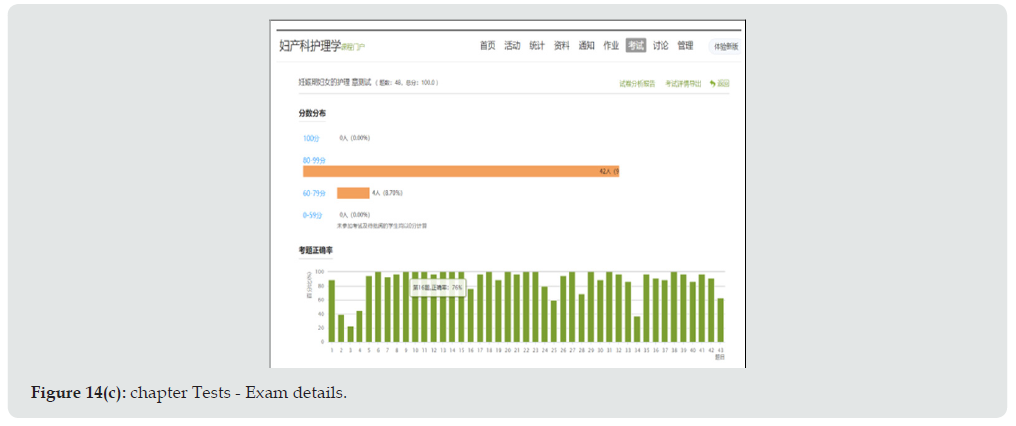Open the 首页 home tab
The height and width of the screenshot is (426, 1016).
487,46

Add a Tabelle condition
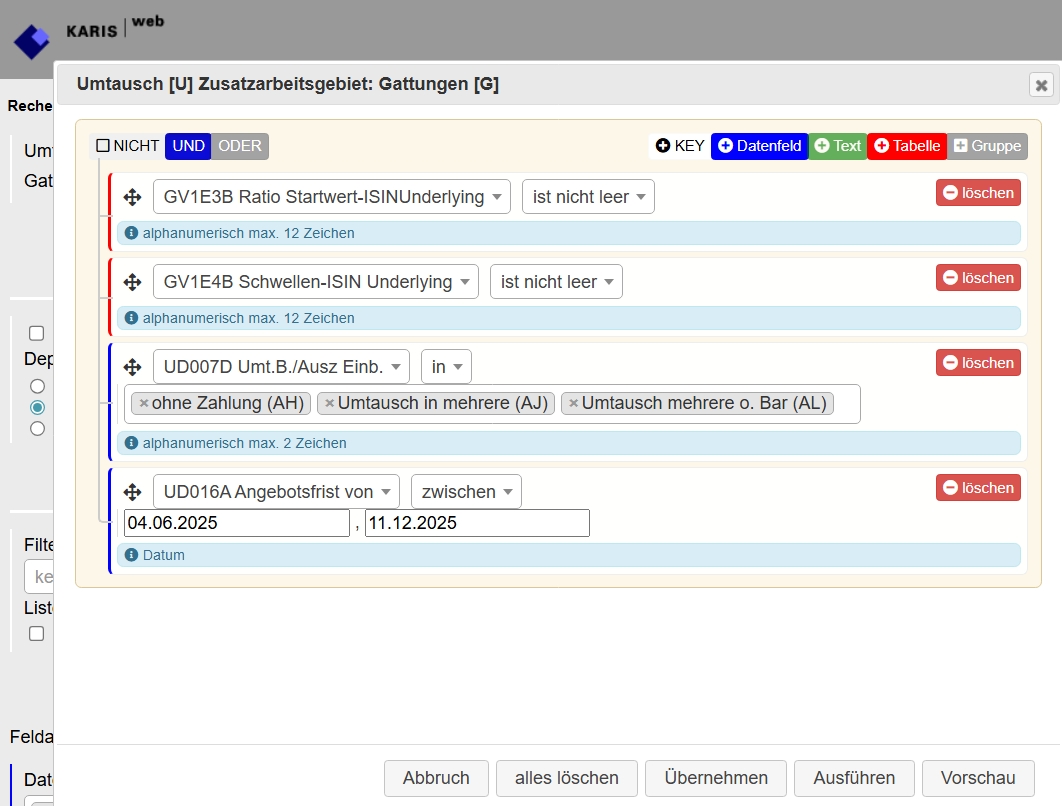pyautogui.click(x=907, y=146)
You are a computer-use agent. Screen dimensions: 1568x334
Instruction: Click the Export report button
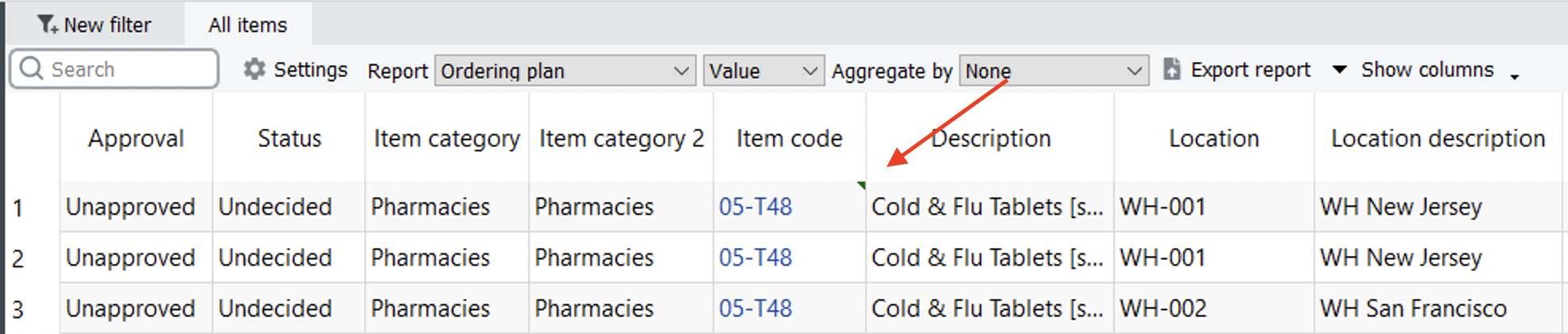pos(1249,70)
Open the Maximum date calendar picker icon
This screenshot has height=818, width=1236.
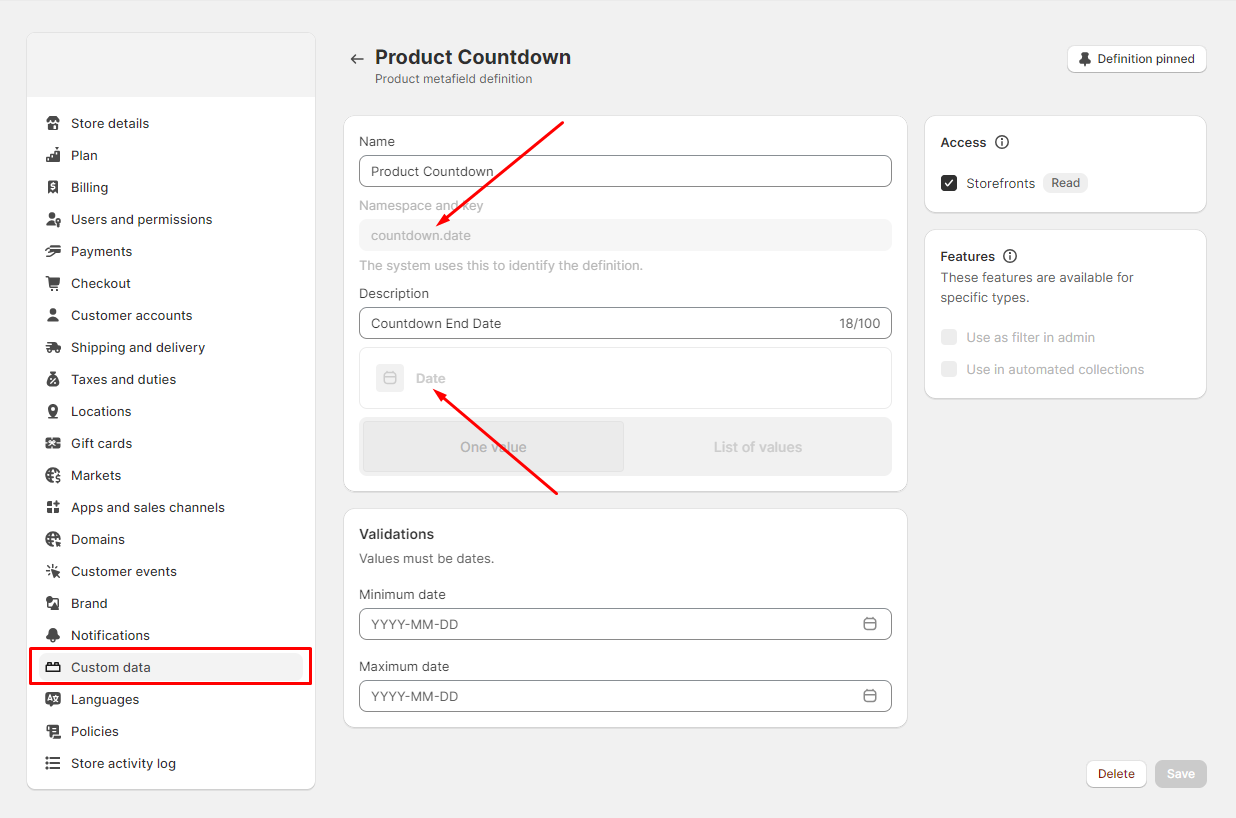click(870, 696)
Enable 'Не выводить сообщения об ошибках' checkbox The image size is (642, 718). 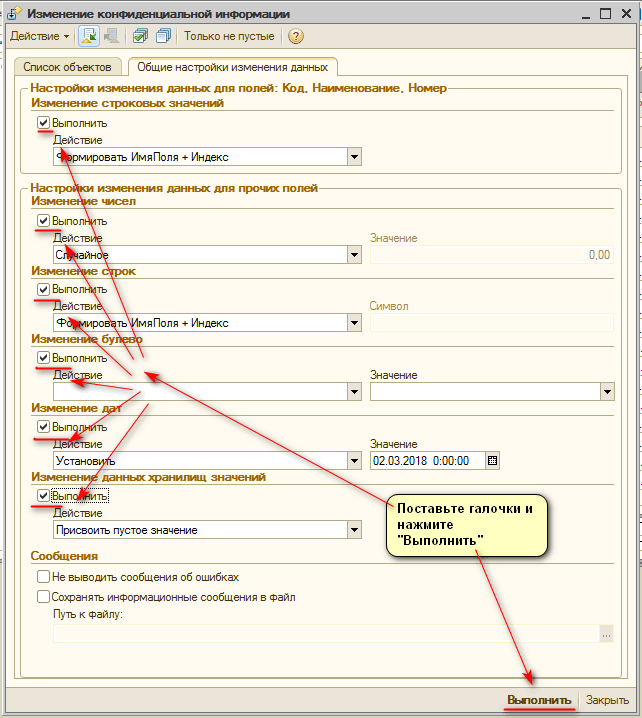click(43, 577)
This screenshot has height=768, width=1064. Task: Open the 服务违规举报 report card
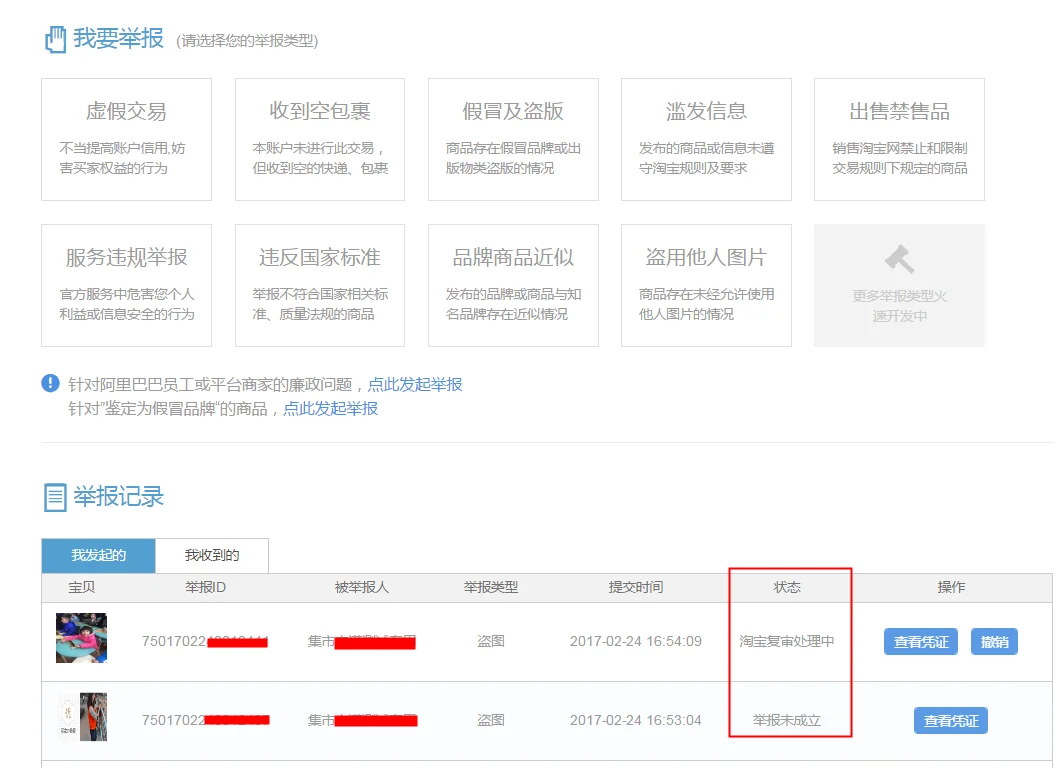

· · · ·

# REQUIRED ACTION
Once the line with "Add a Tabelle condition" has been found above, output that line and every later line exactly, stopping after the line with "Open the Maximum date calendar picker icon", and omit the pictures.

# WRITTEN SOLUTION
Add a Tabelle condition
pyautogui.click(x=907, y=146)
You are a computer-use agent. Screen dimensions: 1568x334
Instruction: Click the Export report button
pos(1249,70)
Open the Maximum date calendar picker icon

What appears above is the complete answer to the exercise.